Daniel Smith watercolors… they make it so difficult not to play! And I’ve been playing and discovering new things with D.S. paints for over 25 years now.
Whilst teaching my experimental Daniel Smith watercolor demos and workshops at their Seattle and Bellevue stores, a friend who was on staff there, chuckled abit at my out of the box “testing” methods.
Giving me the nickname, the “Professor.” And I guess thats true in a way.
I do love to test, to experiment. To find out what is going to happen if…. Its by combining the random, the odd sox, the unlikely that I have come up with some really fascinating techniques and color mixes that to me are breathtaking. Unique.
Salt Pan Lake
Sleeping Beauty Turquoise is a translucent blue green creating the atmospheric feeling of distance surrounding this empty, isolated, dry Salt Pan Lake.
It has a loneliness and emptiness to it that is relieved only by the 2 hematites I’ve chosen to use – plain Hematite that is a cooler chocolate and the warmer Hematite Burnt Scarlet.
I tried jade paint on impasto, lapis and hematite on moulding paste getting a lot of textural effect.
Zoisite on masa paper was lovely, then I mixed sodalite with rhodonite. That was a lovely surprise. I was having a lot of fun painting and creating from these jewels of the earth.
They seem to come alive with their textures and colours; and for me, so useful painting watercolour landscapes.
Winter watercolor landscape has several blues and greys blended in, including: sodalite, lapis, cobalt, tourmaline, amethyst.
There was a cool wintery feeling conveyed through my color choices.
Watercolour Landscapes Trees was done using just one colour – Zoisite green grey.
I chose Masa printing paper, its quite thin, but robust and I know this paper well. I’m used to it and I enjoy its texture and character.
Dampening the paper except for a thin strip, I painted the sky a light pale wash, then the far trees bait darker, near trees much darker. Making sure I didn’t let this dry, I ‘snuck’ up and let the damp brush touch the foliage greenery to allow it to flow down into ‘reflections.’
The first one did not work very well… so, you do not get to see it!

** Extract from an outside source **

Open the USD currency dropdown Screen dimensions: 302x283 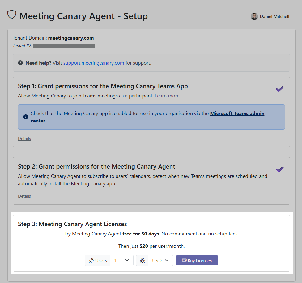click(x=161, y=260)
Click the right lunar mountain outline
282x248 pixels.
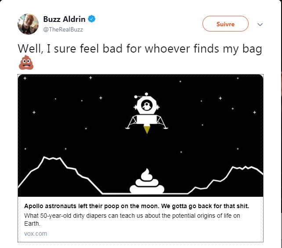(x=226, y=180)
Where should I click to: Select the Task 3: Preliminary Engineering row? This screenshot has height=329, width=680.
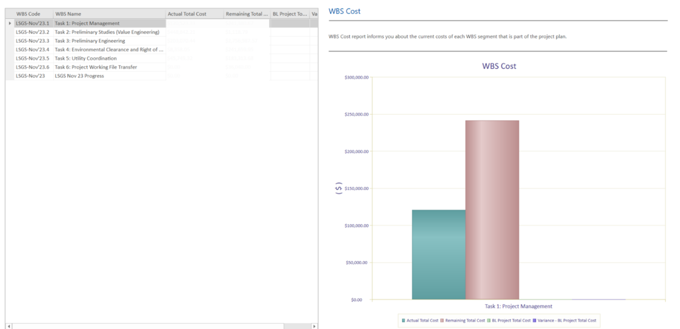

Serpentine Bark collage was a previous art work done using Serpentine, Amazonite, Tiger’s Eye, Green Apatite, Hematite.
The torn Arches and Saunders 100% cotton papers, leaving the white edge to show, helps to convey bark stripping and peeling away from the trunk.
If you’re wondering how these paints are made….
Gemstone paints are made by crushing and grinding these stones into a very fine powder pigment.
Then adding gum arabic, mixing, and putting into the tubes.
Reflections in Amethyst was Sold, on its first outing.
I used Sodalite, a deep intense blue grey that dilutes out to a soft grey with Amethyst.
By dampening the Arches 100% paper, except for that tiny strip of white you see, I was able to get a lot of nice blending and softer edges than if I was working on dry paper.
This image was done on one of my Daniel Smith watercolor ‘experimentation’ play days. Days where I paint a lot.
A few, turn out nicely.
Most don’t. But more importantly is I’ve enjoyed the creative time and I learn new things... every time!
Even when I ‘play’ I like to use 100% cotton paper; the results are always better. And, you never know, that little experiment just may get sold!
Its always a great selling point that you have used 100% cotton paper, Archival paper, materials that won’t yellow, warp, fade, or otherwise cause your client future distress.
The Lapis and Hematite Burnt Scarlet were applied over top dried textured, moulding paste. Wow. Loved the textures and colours, great for rocks, escarpments – even tree bark.